- [Quoted text]
- - -

# DIC says Ice possible but it’s 95 degrees outside!



## Pujols5 (9 mo ago)

Anyone else had this issue? 2017 Cruze says ice possible but it’s 95 degrees outside? I recently replaced the under hood fuse block from the GM dealer because of a cooling fan issue and I unhooked the battery before replacing the fuse block. After I hooked the battery back up it says ice possible..


----------



## aaronmk4 (8 mo ago)

What's your ambient air temperature sensor reading at?


----------



## Pujols5 (9 mo ago)

I didn’t check it. I scanned for codes but nothing about the ambient sensor came up. I’ll check it first thing tomorrow.


----------



## aaronmk4 (8 mo ago)

Typically this message is due to the ambient air temperature sensor reading, I believe, 37 degrees or lower (don't quote me on that). You may have a faulty sensor, but I'd look into that direction. You should get a temperature reading somewhere on your radio screen, maybe information center on your dash.

- - -

- [Material provided]
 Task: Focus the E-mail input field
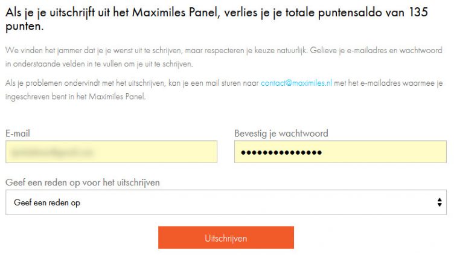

- - -

- [Written task 1] In the forum thread about the Cruze ice warning, why does aaronmk4 suggest checking the ambient air temperature sensor? Answer in one to three sentences.
- [Written task 2] Continue the forum thread about the Cruze ice warning from the point where it ends.
The material has no connection to the forum thread about the Cruze ice warning.

- [Written reply 1] According to aaronmk4, the "ice possible" message typically appears when the ambient air temperature sensor reads about 37 degrees or lower. A faulty sensor could therefore trigger the warning on a 95-degree day, so aaronmk4 suggests checking its reading first.

- [Written reply 2]
----------



## 17Hatch6MT (Dec 28, 2015)

Just saw a YouTube video by Rainman Ray. He replaced the battery in a Silverado & noted the ambient air temp was shown as 32F after the change. Said this was expected - there was a bulletin from GM on it - and that the temp would reset itself after a while, no need to fix anything.


----------



## Pujols5 (9 mo ago)

Thanks, thats good news!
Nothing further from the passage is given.